Our friends at Pi-eX have provided us with the last 12 years of hammer totals for the Impressionist and Modern May Evening sales and the Contemporary Evening sales. These totals reflect only the regularly held Evening sales and exclude special collections like the Rockefeller sale last year and special auctions like the curated “masterpiece” sales of previous years.
The combined low estimate of the Impressionist and Modern Evening sales is in the mid-$500m range. For Contemporary art, that number is closer to low end of the $700m range.
Impressionist and Modern art could easily out perform but based on recent years, the number is likely to be lower than last year but higher than the previous peak year of 2015. The number of Impressionist and Modern works brought to auction continues to come down even as the value rises in these sales. That’s a reflection of the increasing asset value of art in general and Modern works in particular.
Switching to aggregate sales, we can see that although the aggregate estimate range has been relatively steady since 2015, the performance has not been. May 2018 had several high value lots offered without estimates that skewed the performance in the end. The lots offered without estimates this year are over overall lower values than last year.

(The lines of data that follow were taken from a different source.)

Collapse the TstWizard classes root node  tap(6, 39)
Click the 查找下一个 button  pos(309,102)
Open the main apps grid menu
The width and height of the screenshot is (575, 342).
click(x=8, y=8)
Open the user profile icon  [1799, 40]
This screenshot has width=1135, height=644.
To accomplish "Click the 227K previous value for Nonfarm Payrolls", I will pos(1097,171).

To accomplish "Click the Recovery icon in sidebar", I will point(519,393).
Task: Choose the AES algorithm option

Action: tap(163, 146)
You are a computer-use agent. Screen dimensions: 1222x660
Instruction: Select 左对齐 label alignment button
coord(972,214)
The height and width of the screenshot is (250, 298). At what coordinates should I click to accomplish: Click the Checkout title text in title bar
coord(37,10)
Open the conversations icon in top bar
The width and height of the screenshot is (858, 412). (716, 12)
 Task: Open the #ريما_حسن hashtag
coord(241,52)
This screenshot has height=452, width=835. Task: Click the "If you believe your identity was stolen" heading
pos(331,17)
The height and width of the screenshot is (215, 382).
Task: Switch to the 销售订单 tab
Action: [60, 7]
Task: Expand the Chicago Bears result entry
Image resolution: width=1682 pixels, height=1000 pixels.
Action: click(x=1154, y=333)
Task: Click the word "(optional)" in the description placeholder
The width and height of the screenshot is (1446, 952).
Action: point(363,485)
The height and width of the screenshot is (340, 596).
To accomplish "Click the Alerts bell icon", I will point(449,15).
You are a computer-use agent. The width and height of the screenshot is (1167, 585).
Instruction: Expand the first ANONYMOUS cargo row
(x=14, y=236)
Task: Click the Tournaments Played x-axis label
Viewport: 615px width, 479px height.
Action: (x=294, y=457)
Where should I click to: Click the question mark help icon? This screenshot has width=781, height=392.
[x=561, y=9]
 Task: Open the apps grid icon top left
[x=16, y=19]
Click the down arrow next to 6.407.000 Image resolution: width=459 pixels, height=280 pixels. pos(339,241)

For Contemporary art, the aggregate estimate range levels off from 2016 on. The performance of estimated lots too has been within a tight range. It is worth noting that the preceding four-year period showed an increasing estimate range but a similarly tight range of performance on the estimated lots. The big variable comes from the lots offered without estimate. These have made a dramatic difference in the overall performance. Again, this is a sign of the effect that the very top of the market has on the overall dollar volume spent in these sales cycles.
Looking at the same results as average prices, we can see that the Impressionist and Modern sales have bounced around in average price. These charts don’t average the works sold without estimates which creates some more volatility, especially in the last three years of sales performance. They also don’t reflect special collections like the Rockefeller sale which had far more Impressionist and Modern work on the market than is normally absorbed and it did so without damaging the average prices.
Contemporary shows a very different profile in terms of average prices. Not only are the last seven years fairly consistent, the average price for estimated lots has been falling slightly in the Evening sales. This may reflect the increasing diversity of the Contemporary art market as more artists are featured in the Evening sales often at lower prices.